However in practice you have constitutions and inalienable rights which would
prevent a dictatorship from being voted in. Unless of course you everyone
involved is okay with breaking the law to gain control.

------
DonHopkins
Leigh Bowery was a dazzling face (and body) hacking visionary.

[https://en.wikipedia.org/wiki/Leigh_Bowery](https://en.wikipedia.org/wiki/Leigh_Bowery)

[https://www.youtube.com/watch?v=vxbqk7xjA5o](https://www.youtube.com/watch?v=vxbqk7xjA5o)

[https://nl.pinterest.com/orchidsatellite/leigh-bowery-
stylin...](https://nl.pinterest.com/orchidsatellite/leigh-bowery-styling-
shoot/?lp=true)

[https://www.youtube.com/watch?v=u3yVBhVrltU](https://www.youtube.com/watch?v=u3yVBhVrltU)

Edit: (bigbangchina: I wouldn't exactly characterize Wigstock as a "feminist
gathering"...)

He was the main inspiration of the Tranimal movement, which also gives facial
recognition systems a hard time.

[https://en.wikipedia.org/wiki/Tranimal](https://en.wikipedia.org/wiki/Tranimal)

[https://www.youtube.com/watch?v=v_vZ9P2LSRs](https://www.youtube.com/watch?v=v_vZ9P2LSRs)

[https://www.youtube.com/watch?v=eqoN3AUdl0k](https://www.youtube.com/watch?v=eqoN3AUdl0k)

[https://www.youtube.com/watch?v=atKmBOnjpzQ](https://www.youtube.com/watch?v=atKmBOnjpzQ)

------
huffmsa
This is going to lead to a great episode of British political theatre.

The burqa is an effective counter measure. Full body, with a mesh eye opening.

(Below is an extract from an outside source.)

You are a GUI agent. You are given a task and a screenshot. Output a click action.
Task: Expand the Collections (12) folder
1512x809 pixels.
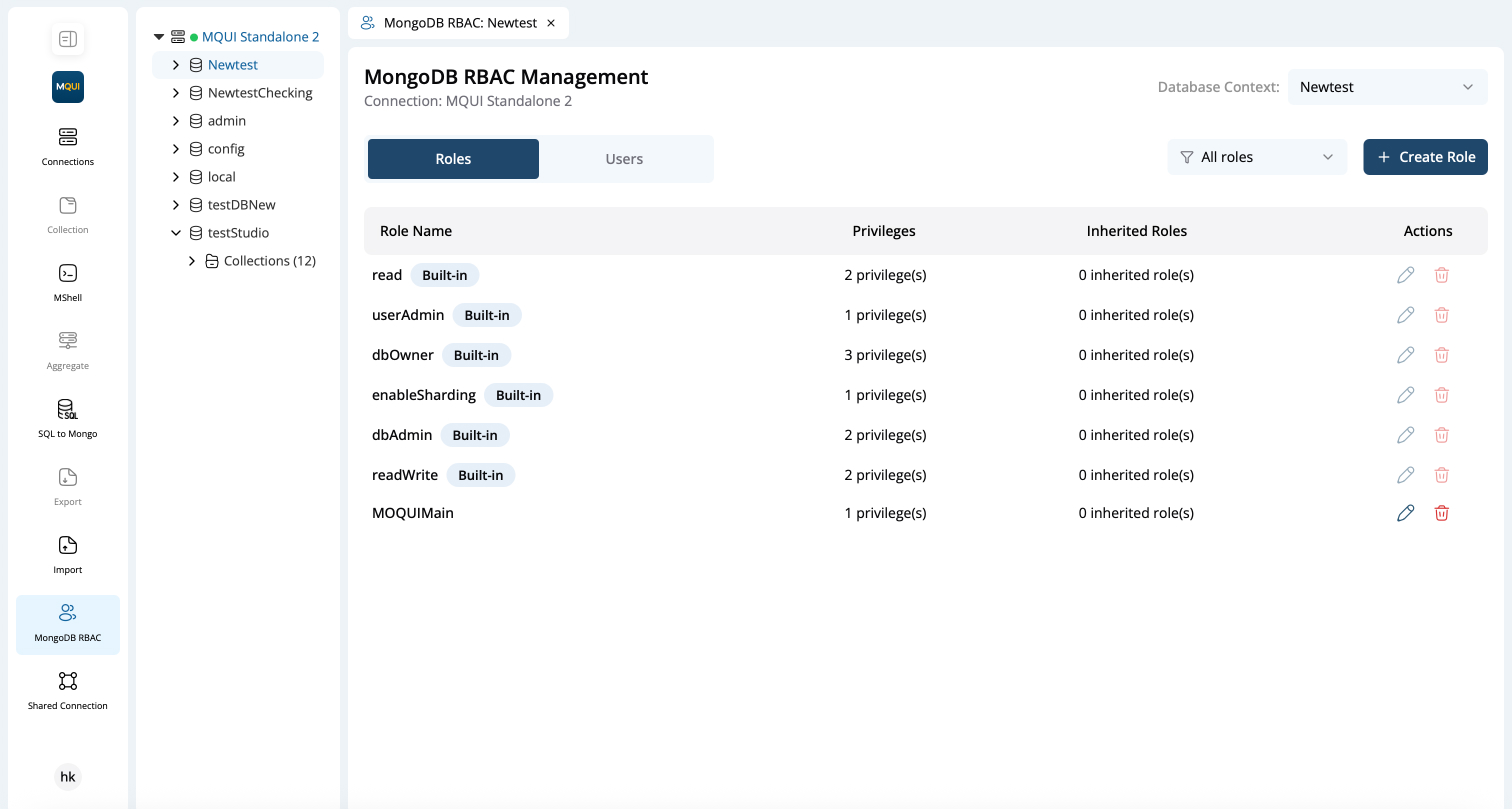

The UK is either going to have to ban the burqa in public, at the price of
being called an islamiphobic nation.

Or continue to allow the burqa, and watch as it becomes the new cartoon
criminal outfit, and acknowledge that The Government has established policies
favorable to Islam over other religions.

Get your popcorn and TV license ready.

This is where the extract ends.